The mechanism of delayed improved occlusion (figures 1A,B and 2A–C) with Neuroform stent coiling may also be due to the technical and physiological properties of the Neuroform stent itself. Firstly, the stent provides durable protection of the parent vessel, especially in the case of broad necked or giant aneurysms. The stent also practically facilitates more complete packing of the aneurysm.9 Secondly, the stent redirects flow, disrupting the aneurysm inflow and outflow zones and resulting in ‘haemodynamic uncoupling’ of the parent vessel–aneurysm complex.9 Subsequently, the flow within the aneurysm becomes disordered, facilitating aneurysm thrombosis and coil compaction in the inflow zone. Thirdly, a stent provides a physical matrix for endothelial growth, promoting remodelling of the aneurysm neck as well as the parent vessel. It is our opinion that in this way stenting not only treats the aneurysm but also treats the diseased parent artery.9 These properties are valuable in the treatment of fusiform and dissecting aneurysms in which the goal is not only to achieve aneurysm thrombosis but also, and more importantly, to reconstruct the parent artery.

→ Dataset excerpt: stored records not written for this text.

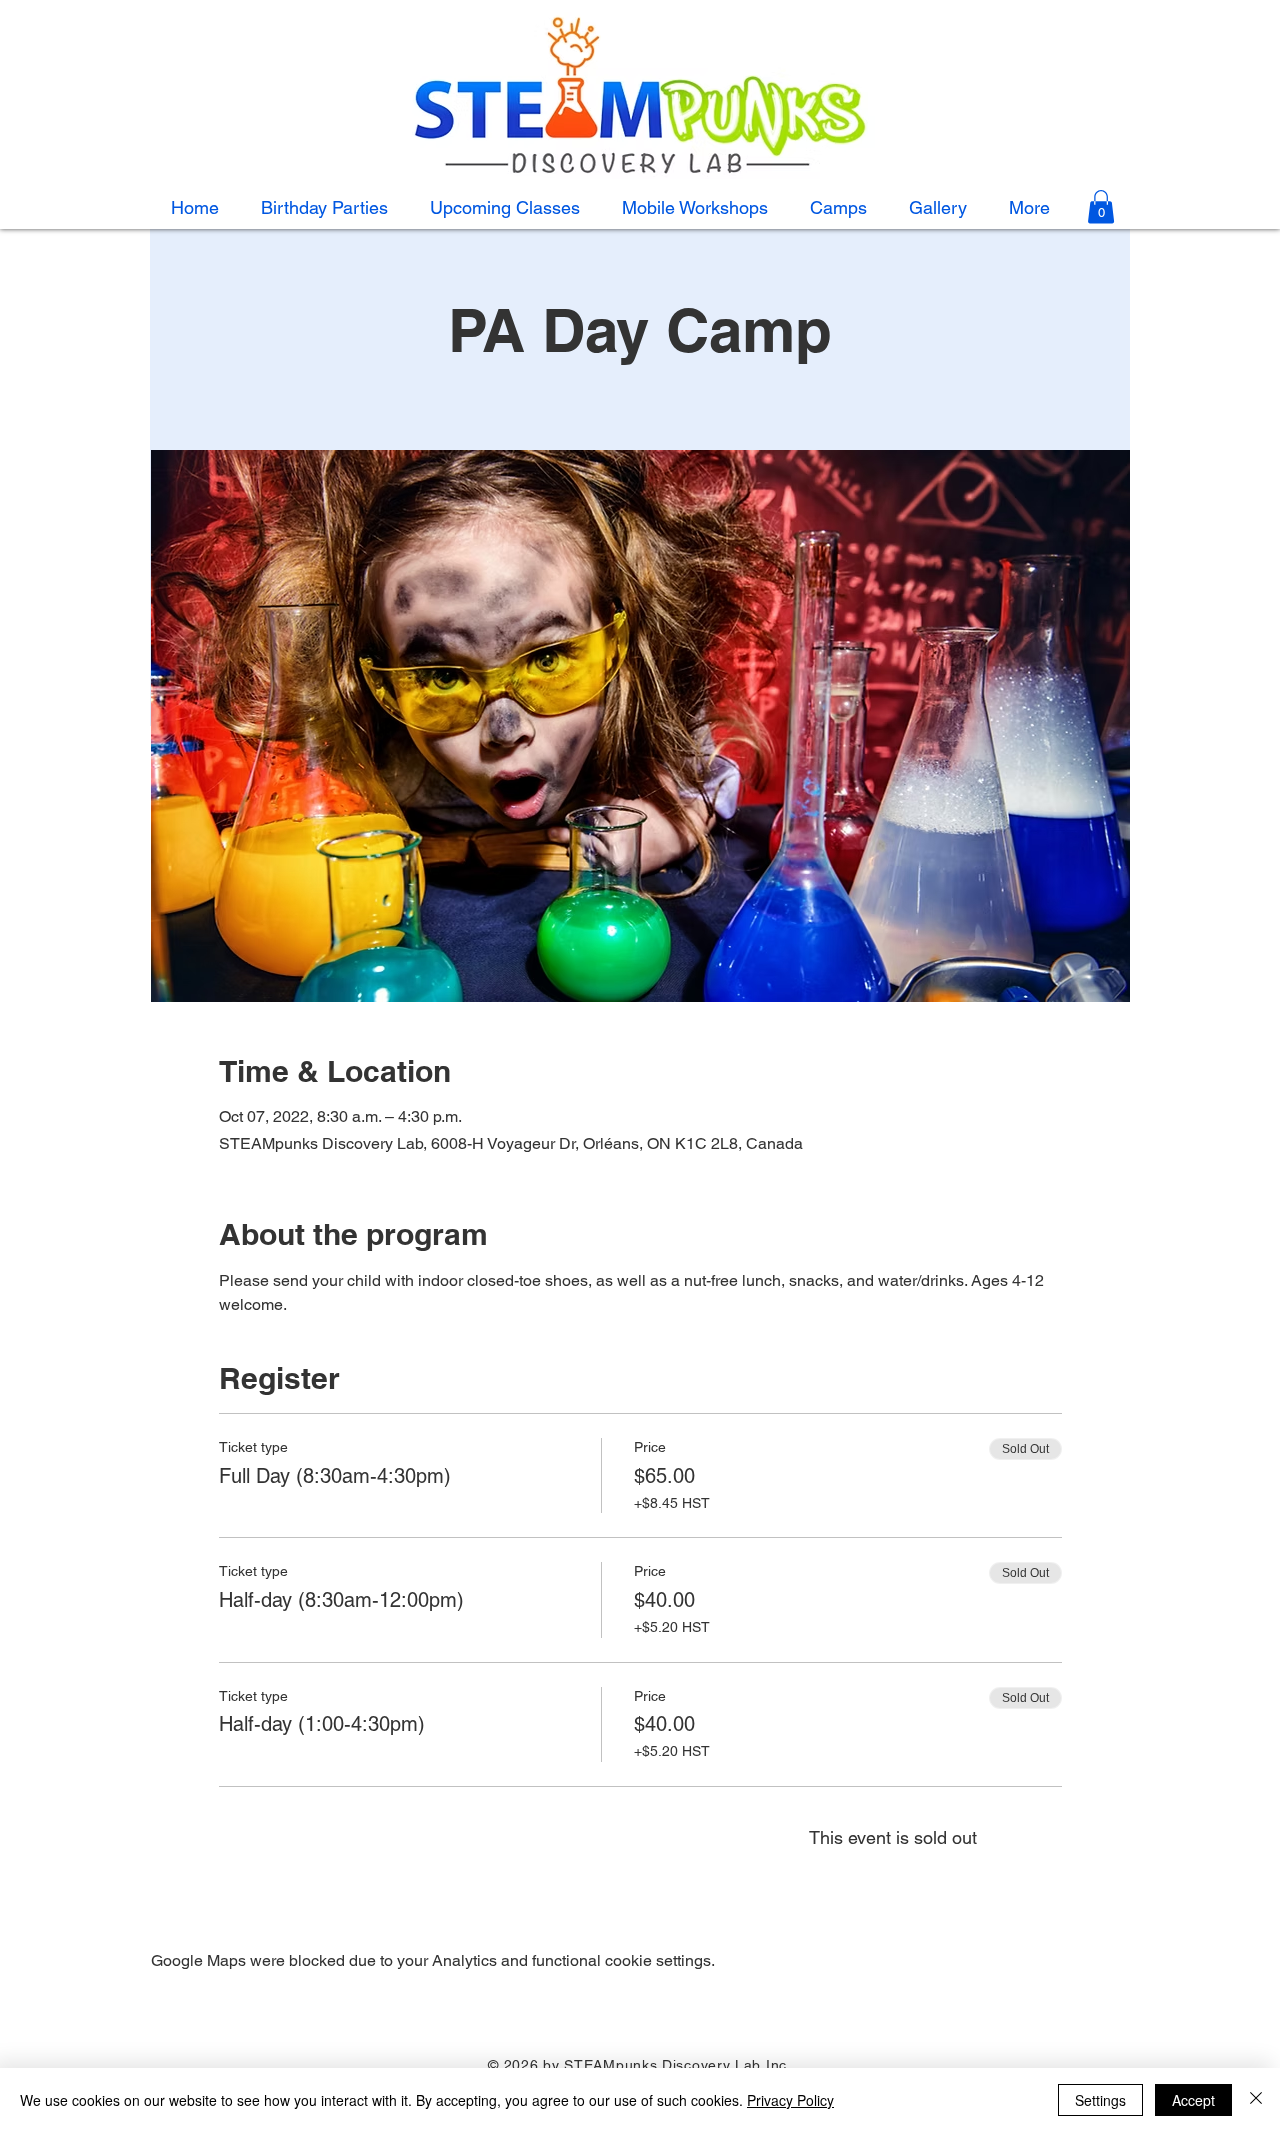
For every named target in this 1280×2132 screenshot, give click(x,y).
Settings (1100, 2100)
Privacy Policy (790, 2100)
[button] (838, 207)
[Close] (1256, 2100)
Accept (1193, 2100)
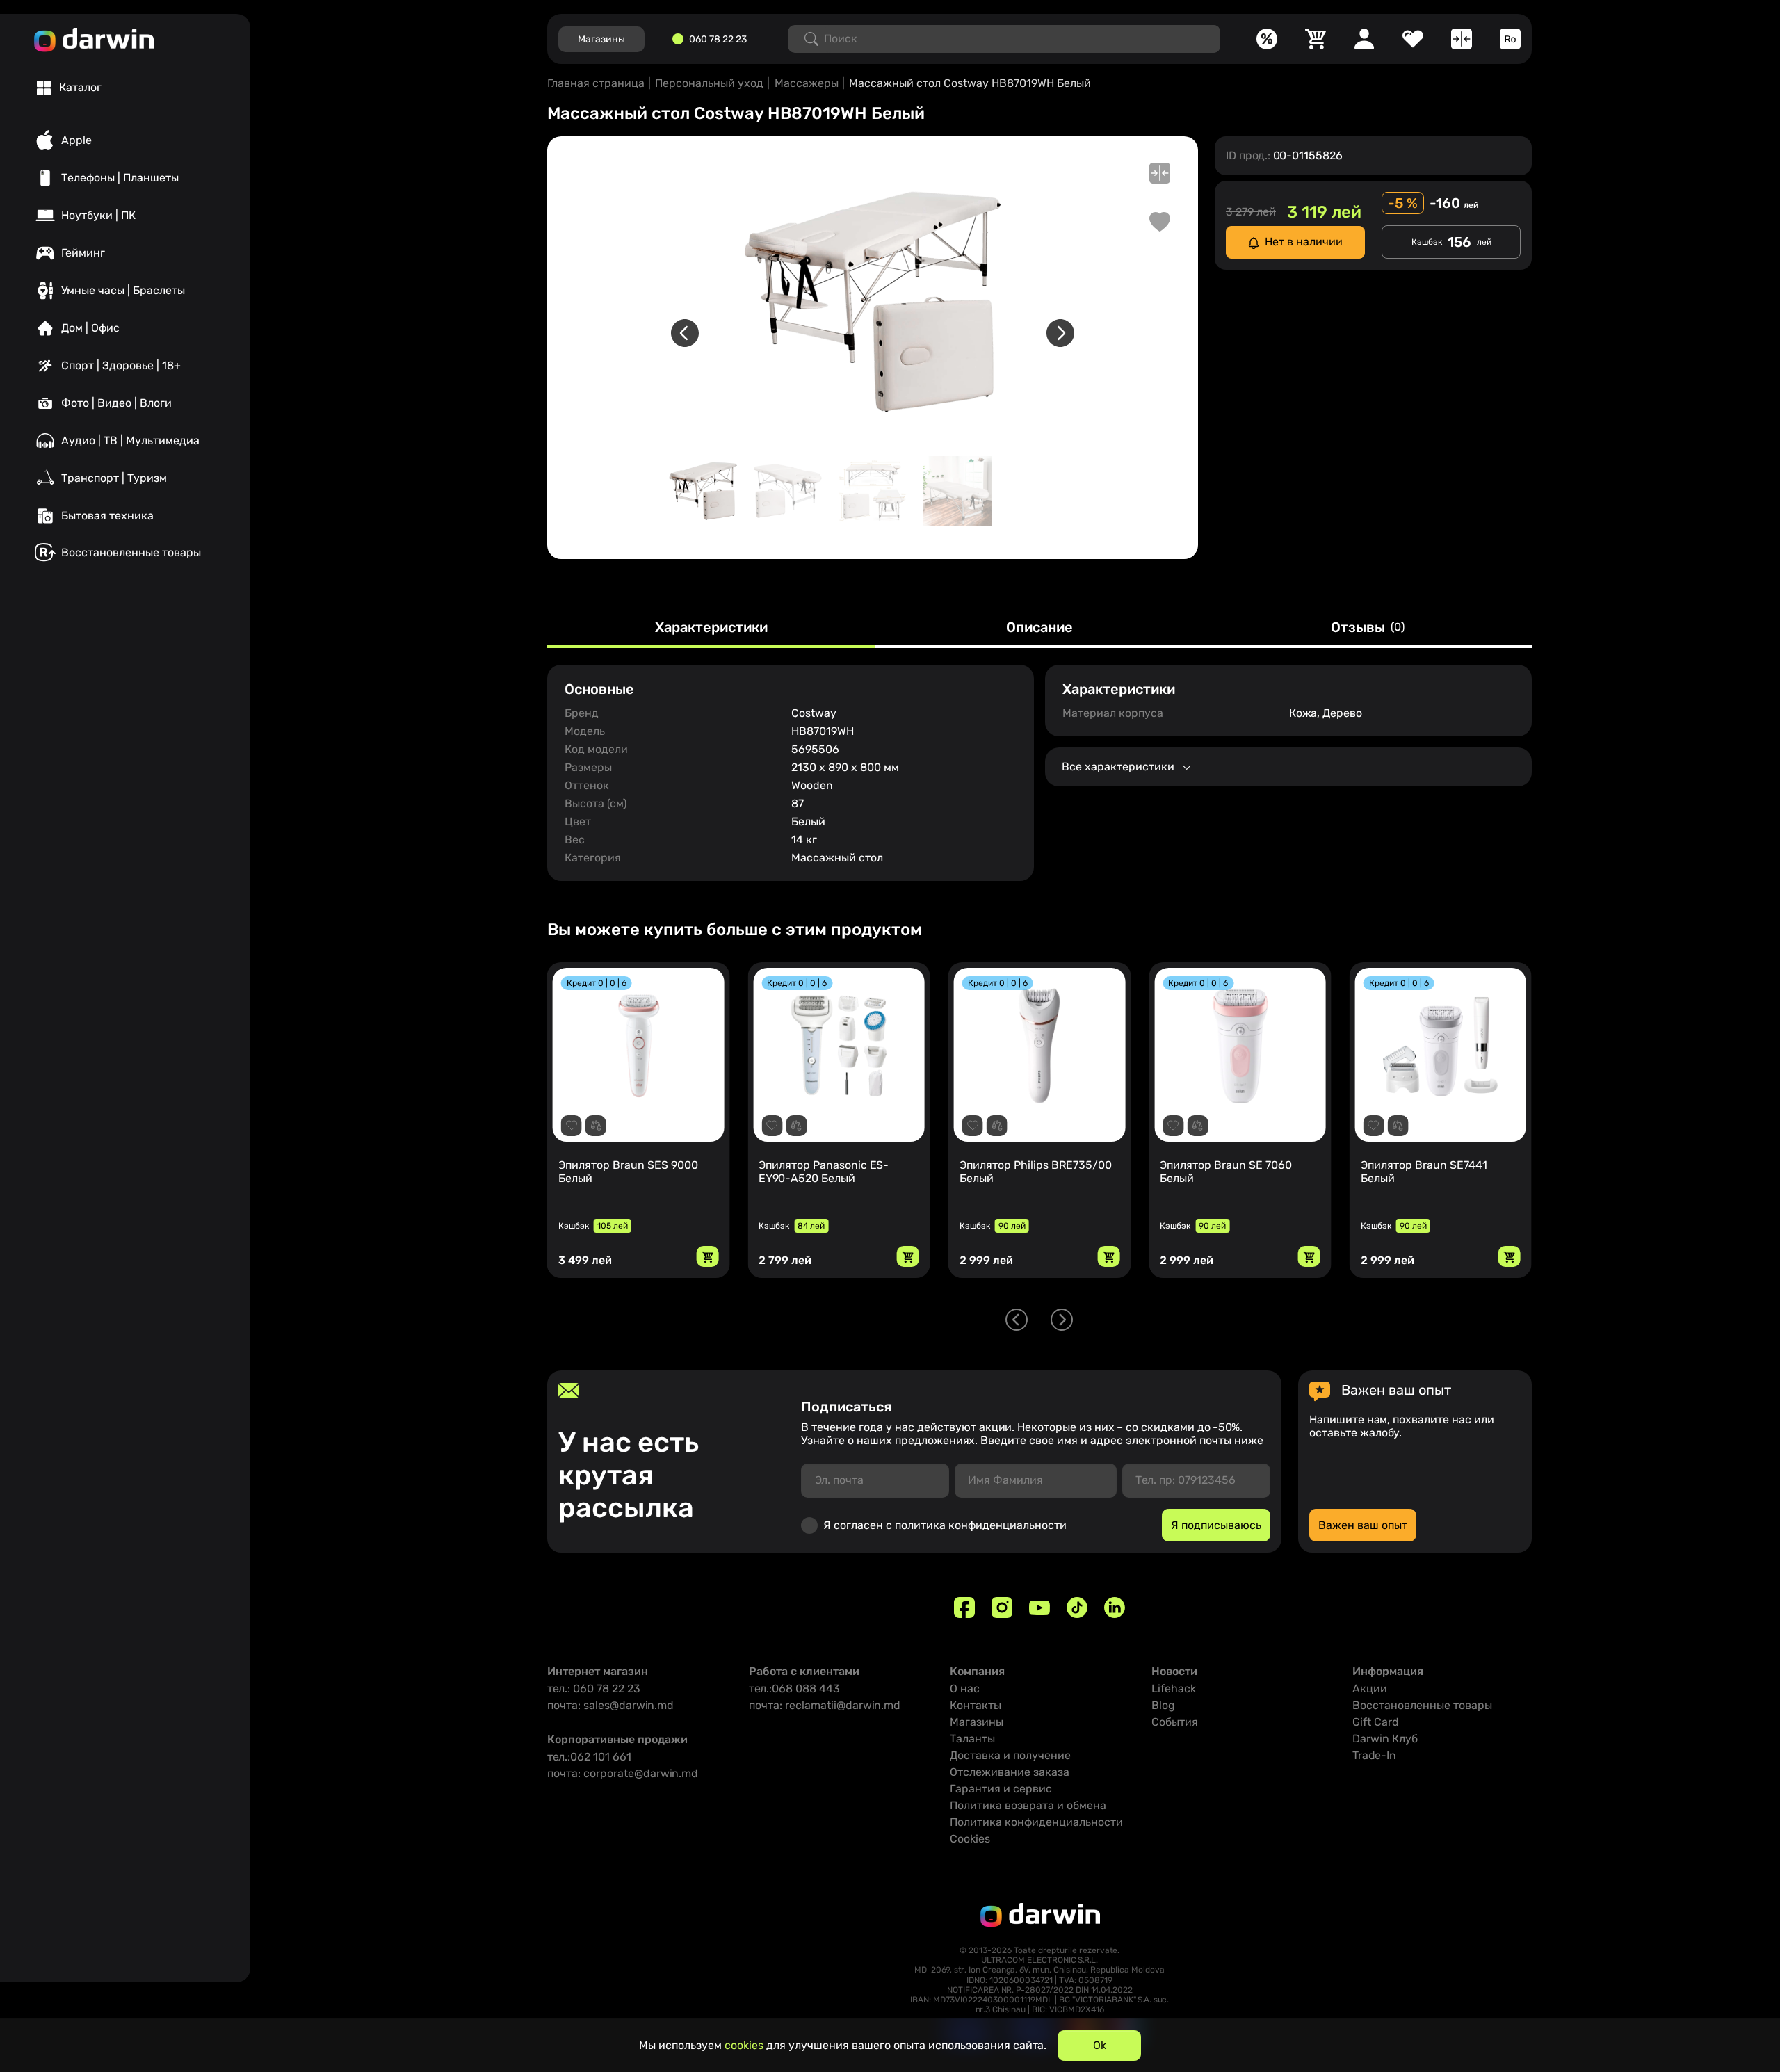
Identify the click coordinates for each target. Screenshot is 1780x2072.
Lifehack (1173, 1688)
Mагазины (601, 39)
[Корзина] (1315, 39)
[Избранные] (1412, 39)
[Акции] (1266, 39)
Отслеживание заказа (1009, 1772)
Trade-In (1374, 1755)
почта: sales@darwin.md (610, 1705)
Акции (1369, 1688)
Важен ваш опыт (1362, 1525)
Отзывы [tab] (1368, 628)
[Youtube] (1039, 1607)
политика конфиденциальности (981, 1525)
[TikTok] (1077, 1607)
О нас (965, 1688)
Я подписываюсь (1216, 1525)
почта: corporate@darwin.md (622, 1773)
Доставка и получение (1010, 1755)
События (1174, 1722)
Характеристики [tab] (711, 628)
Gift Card (1375, 1722)
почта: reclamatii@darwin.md (824, 1705)
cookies (744, 2045)
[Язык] (1510, 39)
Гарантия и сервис (1001, 1788)
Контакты (975, 1705)
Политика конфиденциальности (1036, 1822)
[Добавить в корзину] (707, 1256)
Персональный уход (709, 83)
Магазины (976, 1722)
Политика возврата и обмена (1028, 1805)
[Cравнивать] (1461, 39)
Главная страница (596, 83)
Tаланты (972, 1738)
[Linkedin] (1114, 1607)
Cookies (970, 1838)
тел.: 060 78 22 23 (593, 1688)
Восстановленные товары (1422, 1705)
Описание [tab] (1039, 628)
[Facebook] (964, 1607)
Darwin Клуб (1385, 1738)
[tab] (69, 87)
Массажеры (807, 83)
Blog (1163, 1705)
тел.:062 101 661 (589, 1756)
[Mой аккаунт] (1364, 39)
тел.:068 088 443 (794, 1688)
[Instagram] (1002, 1607)
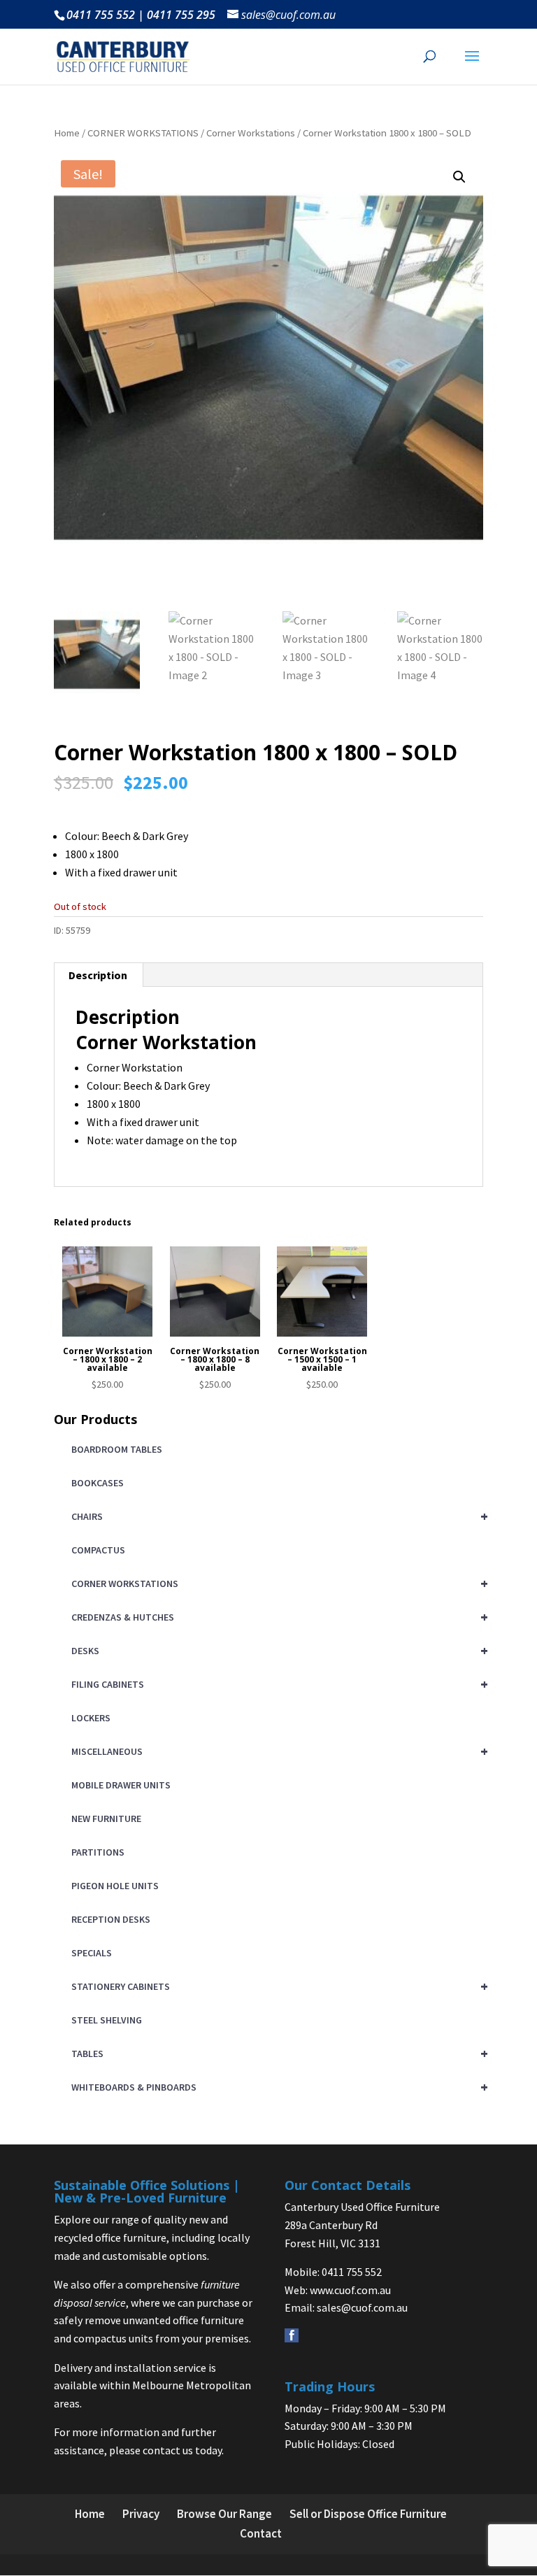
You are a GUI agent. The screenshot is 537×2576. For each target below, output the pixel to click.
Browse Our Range (224, 2513)
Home (67, 133)
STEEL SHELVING (106, 2020)
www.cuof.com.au (350, 2290)
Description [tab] (98, 975)
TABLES (277, 2053)
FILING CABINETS (277, 1684)
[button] (459, 177)
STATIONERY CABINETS (277, 1986)
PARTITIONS (97, 1852)
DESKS (277, 1650)
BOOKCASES (97, 1482)
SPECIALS (91, 1953)
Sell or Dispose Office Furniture (368, 2513)
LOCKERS (90, 1718)
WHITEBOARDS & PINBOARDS (277, 2086)
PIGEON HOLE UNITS (115, 1885)
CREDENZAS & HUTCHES (277, 1616)
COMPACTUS (98, 1550)
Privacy (140, 2513)
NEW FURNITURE (106, 1818)
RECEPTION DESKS (110, 1919)
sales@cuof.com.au (362, 2307)
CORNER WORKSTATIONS (143, 133)
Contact (261, 2533)
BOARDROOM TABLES (116, 1449)
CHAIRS (277, 1516)
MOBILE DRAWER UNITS (121, 1785)
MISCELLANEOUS (277, 1751)
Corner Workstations (250, 133)
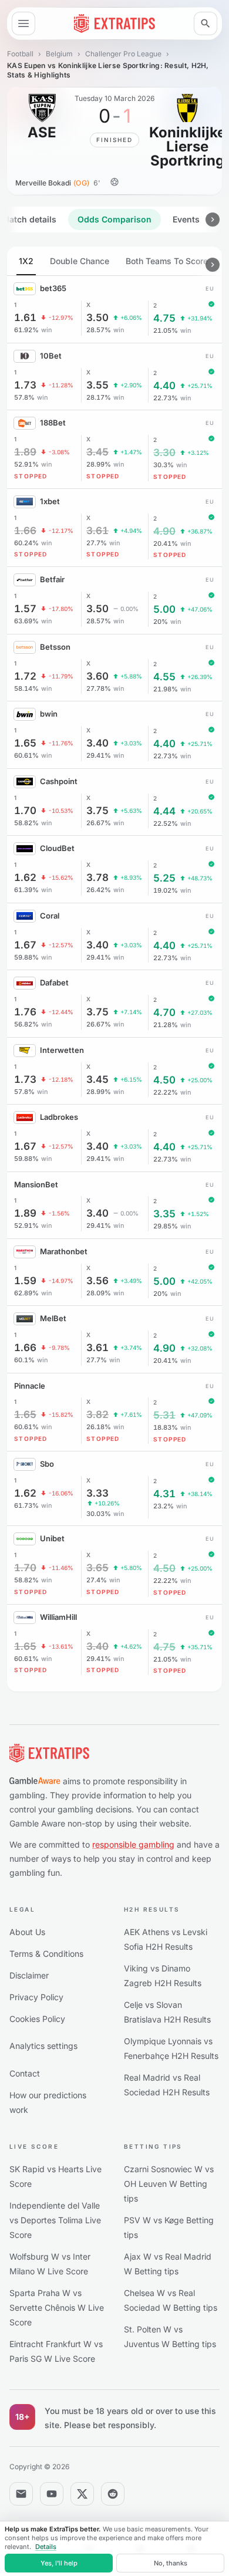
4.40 (164, 386)
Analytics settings (43, 2046)
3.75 (97, 811)
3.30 (164, 453)
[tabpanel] (114, 969)
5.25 (164, 878)
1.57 (25, 609)
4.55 (164, 677)
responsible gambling (133, 1844)
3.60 (97, 676)
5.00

The limitation of our study is that this is not a randomised case controlled study and the number of cases may not be large enough to draw any definitive conclusion on predictors of progressive occlusion of an aneurysm.
In conclusion, stent assisted techniques may not only facilitate the treatment of complex difficult intracranial aneurysms but, more importantly, improve progressive durable occlusion of an aneurysm. A long term follow-up study with an intracranial stent might potentially further determine the effect of stent on durable occlusion of intracranial aneurysms.
Competing interests None.
Ethics approval This study was conducted with the approval of the Providence Hospital, Michigan and Upstate Medical University.
Provenance and peer review Not commissioned; externally peer reviewed.